Ertuğrul Özkök gibi gazeteciler, rastgele yazı yazmaz; gelişigüzel fikir beyan etmezler! Yazdıklarının mutlaka bir sebeb-i hikmeti vardır! Ben de kaç gündür Özkök’ün yazısındaki cümlelerin hikmetini anlamaya çalışıyorum. Bu anlama sürecinde birtakım kanaatlerim oluştu; bunları sizlerle paylaşmak istedim.


Hayali  Pripyat Seferi

Özkök diyor ki: “1989 yılında Azerbaycan’da Ermenilerin öldürüldüğü Pripyat şehrine olaylardan sonra giren ilk iki gazeteci bizdik. Pripyat Meydanı’nda olayı anlatırken video görüntülerini ben çekmiştim. O sırada bir Azeri gelip ‘Siz Mehmet Ali Birand’sınız’ demişti. Dağlık Karabağ’dan kaçan göçmenlerden biriymiş. Oradayken Türk televizyonlarını seyredermiş. Oradan tanıyormuş.”

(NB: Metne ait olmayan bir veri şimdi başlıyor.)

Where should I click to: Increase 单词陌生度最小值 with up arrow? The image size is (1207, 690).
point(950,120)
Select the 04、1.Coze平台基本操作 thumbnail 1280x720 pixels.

Evvelâ şunu belirteyim ki; Azerbaycanlıların Türkiye hakkındaki yorumlarına nasıl gülüp geçiyorsam Türkiye’de de Azerbaycan hakkında yazılan yorumlara aynı şekilde gülüp geçiyorum. Kolay değil uzaktan değerlendirme yapmak. Nitekim bu paragrafın da uzaktan bir görüntüyle kaleme alındığı belli; ama güldürü öğesi eksik.

1- 1989 yılında Bakü’de, Dağlık Karabağ’dan kaçan göçmen yoktu, Ermenistan’dan kovulan göçmenler vardı ve bu göçmenlerin büyük çoğunluğu da Bakü’de toplanmıştı. 1989 yılında artık Ermenistan’da Türk kalmamıştı. Ermenistan’ın özellikle Türkiye sınırında (bir zamanlar) yaşayan Türkler (Azeriler), kaçak anten kullanarak TRT’yi izleyebiliyorlardı. Özkök’ün anlattığı Azeri, Birand’ı televizyonda görmüşse ancak böyle görmüştür. Yoksa Azerbaycan’da ancak uykusunda görebilirdi.

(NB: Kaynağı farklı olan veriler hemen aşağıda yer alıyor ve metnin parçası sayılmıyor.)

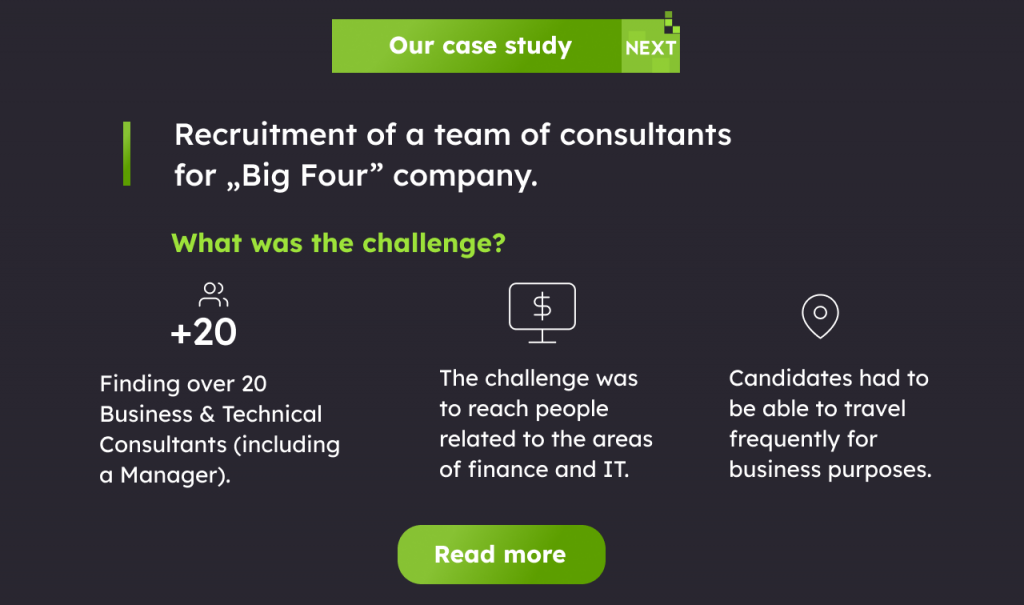This screenshot has width=1024, height=605.
Task: Click the word Manager in first column
Action: pyautogui.click(x=168, y=474)
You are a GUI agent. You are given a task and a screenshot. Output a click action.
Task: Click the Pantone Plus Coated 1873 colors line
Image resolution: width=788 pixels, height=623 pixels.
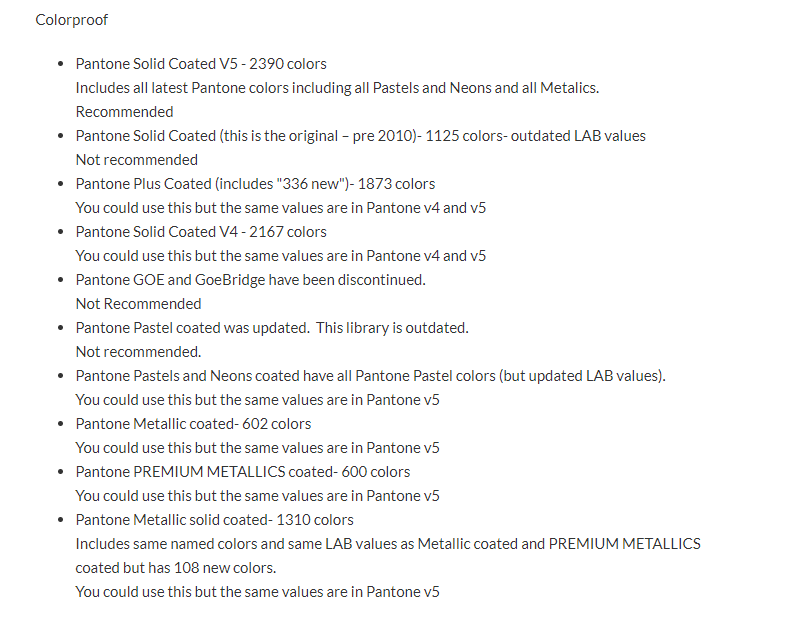pos(255,184)
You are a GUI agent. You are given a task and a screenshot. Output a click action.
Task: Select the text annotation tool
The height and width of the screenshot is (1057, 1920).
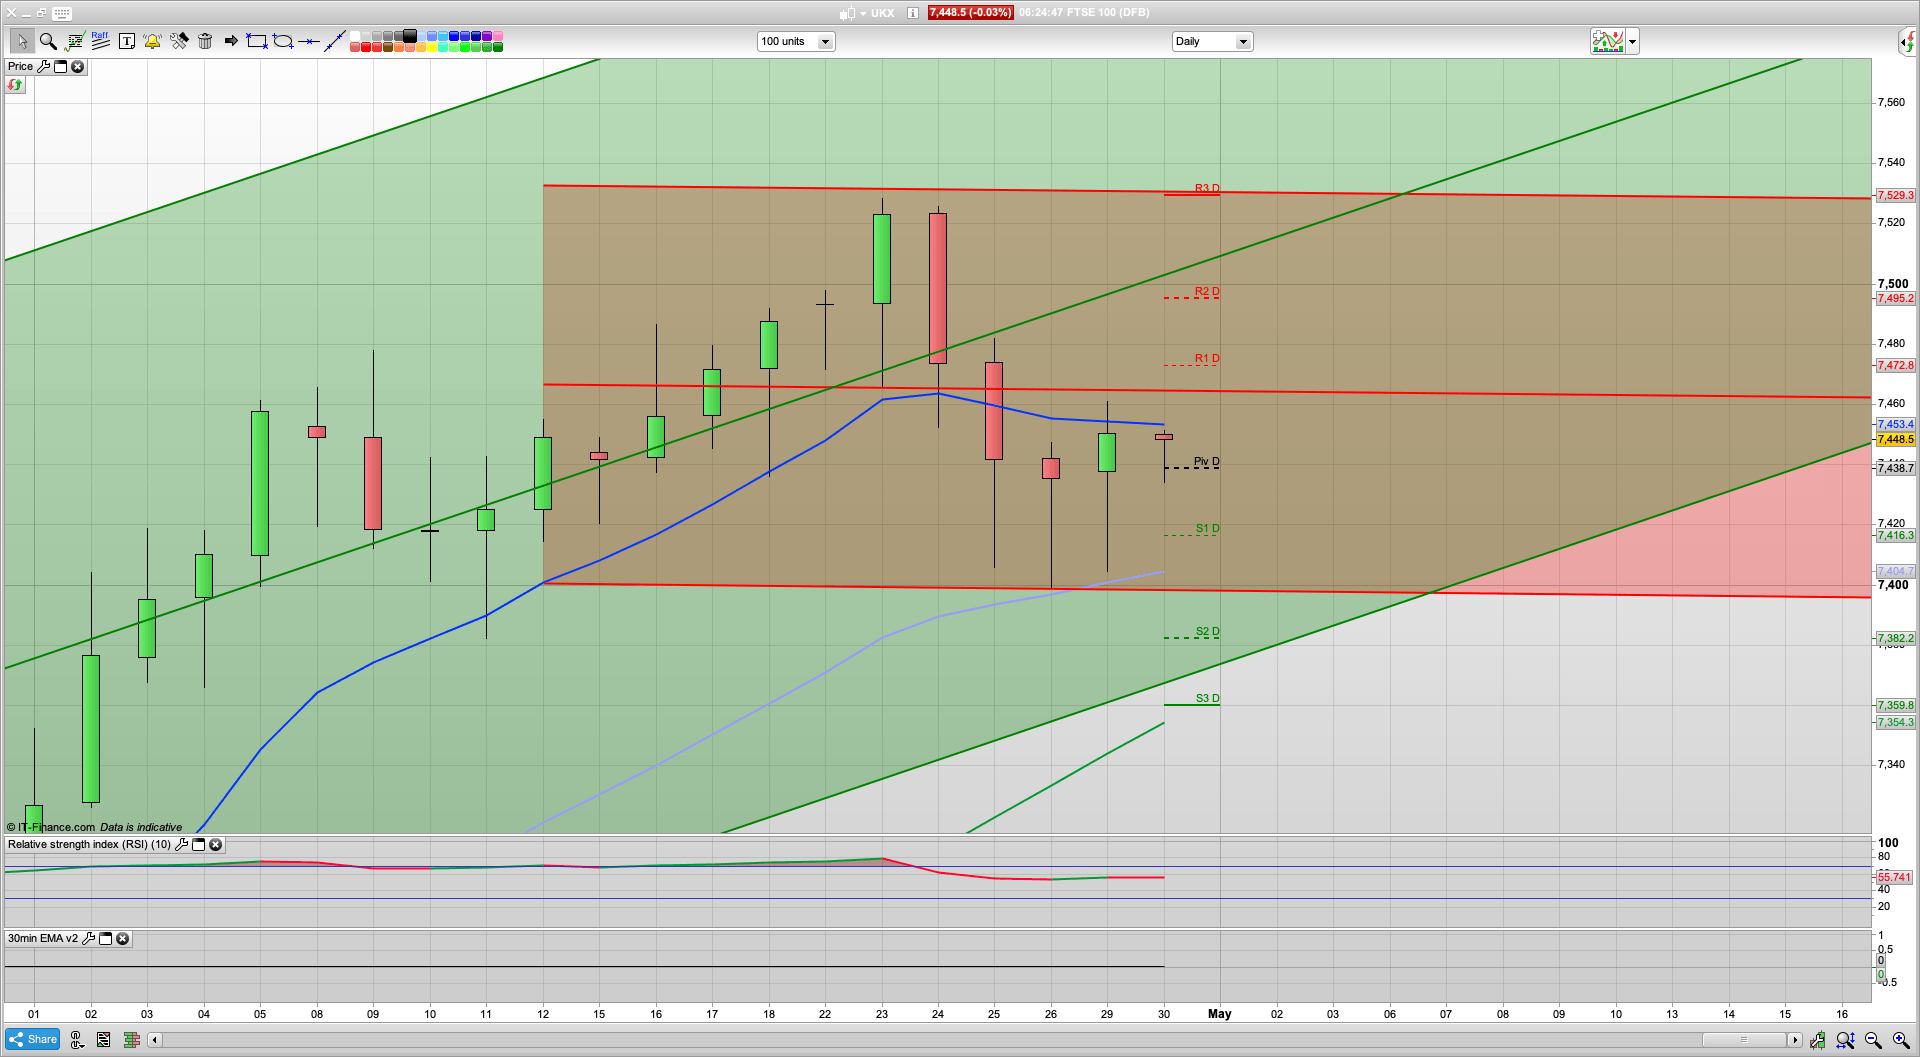click(x=126, y=41)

2- Azerbaycan’da Pripyat adlı ne bir şehir var ne de bir meydan. (Pripyat, Ukrayna’da Çernobil’le gündeme gelen bir şehirdir). Dolayısıyla; olmayan bir şehir veya meydanda insanlar ancak masallarda birbirlerini öldürebilirler! 1989 yılında Bakü’de Azerilerin Ermenileri öldürmesi ise hiç mümkün değildi. İsteseler de öldüremezlerdi zaten. Çünkü o tarihlerde Azerbaycan’da Sovyet ordusu vardı. Bu durumda Azerbaycanlılar eğer Ermenileri öldürmek isteseydi, Sovyet ordusu Azerbaycanlıları öldürmekten beter ederdi; nitekim 20 Ocak 1990’da etti de. Ama bu Sovyet ordusu 300 bin Türk’ün Ermenistan’dan kovulmasına göz yumdu, hatta destek verdi. 

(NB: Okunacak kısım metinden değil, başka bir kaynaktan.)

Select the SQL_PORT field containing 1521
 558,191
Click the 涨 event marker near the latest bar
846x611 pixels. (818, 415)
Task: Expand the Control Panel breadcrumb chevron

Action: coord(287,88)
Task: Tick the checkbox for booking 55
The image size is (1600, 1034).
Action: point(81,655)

Coğrafya cehaleti ya da unutkanlık

Azerbaycan’da Pripyat adlı ne bir şehir var ne de bir meydan. (Pripyat, Ukrayna’da Çernobil’le gündeme gelen bir şehirdir). Dolayısıyla; olmayan bir şehir veya meydanda insanlar ancak masallarda birbirlerini öldürebilirler!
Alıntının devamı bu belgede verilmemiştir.